* GIVEN PASSAGE
-=-=-

My guess is that your device is running with 16 bit integers. If we do the math with 16 bit signed integers and overflow:

255 * 195 = -15810   Overflow math:  (-32768 + (49725 - 32767))
-15810 / 200 = -79

You can verify the size of your integers by printing a sizeof(int)

score 1 · Answer 3 · answered Sep 01 '17 at 19:01

As other users pointed out in the comments, it is an overflow problem. Given that "int", "long", etc have by definition only a fixed minimum number of bits (and int minimum number is 16), you have this problem. Probably you never met this problem before, because nowadays sometimes int is implemented with 32 bits.

To know for sure every single time the number of bits your are using for your int types, you can use something like this:

typedef int32_t myint;
typedef u_int32_t myuint;

and then use only myint. This way you know exactly the number of bits used and if you ever decide to change the implementation according to some new needs you can change it in a single place.

R Sahu · Answer 4 · 2017-09-05T13:28:58.060

1

Since ints are represented using 16 bits n Arduino, you'll have to fall back on basic math to get the answer you need.

You are trying to compute (A*B)/C.

-=-=-

* SOURCE EXCERPT

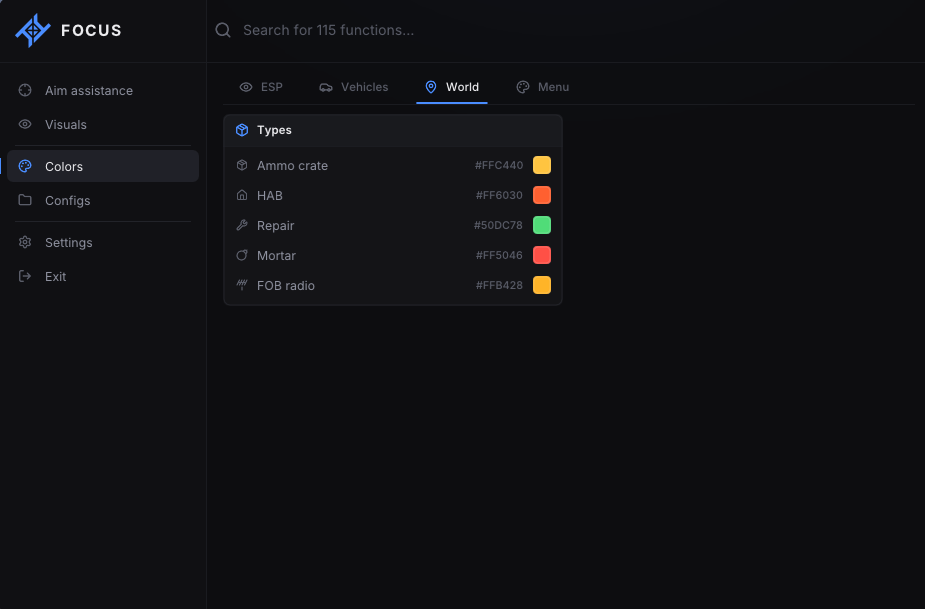The image size is (925, 609).
Task: Open the HAB orange color swatch
Action: click(542, 195)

-=-=-

* JOB 1
Write out the part of the integer overflow thread from "You can verify" to "a single place.".
* JOB 2
In the integer overflow thread, what can you print to check the size of your integers?
* JOB 3
Carry on the integer overflow thread from its last line.

* EXERCISE RESPONSE 1
You can verify the size of your integers by printing a sizeof(int)

score 1 · Answer 3 · answered Sep 01 '17 at 19:01

As other users pointed out in the comments, it is an overflow problem. Given that "int", "long", etc have by definition only a fixed minimum number of bits (and int minimum number is 16), you have this problem. Probably you never met this problem before, because nowadays sometimes int is implemented with 32 bits.

To know for sure every single time the number of bits your are using for your int types, you can use something like this:

typedef int32_t myint;
typedef u_int32_t myuint;

and then use only myint. This way you know exactly the number of bits used and if you ever decide to change the implementation according to some new needs you can change it in a single place.

* EXERCISE RESPONSE 2
sizeof(int)

* EXERCISE RESPONSE 3
(A*B)/C = ((k1*C+a) * (k2*C+b)/C, where
k1 = A/C and a = A%C, and k2 = B/C and b = B%C.

(k1*C+a) * (k2*C+b) is equal to (k1*k2*C*C + b*k1*C + a*k2*C + a*b)

If you divide that by C, you get k1*k2*C + b*k1 + a*k2 + (a*b)/C.

That number should stay within the limits of a 16-bit number.

A sample program that demonstrates the idea on a 64-bit machine:

#include <iostream>

int main()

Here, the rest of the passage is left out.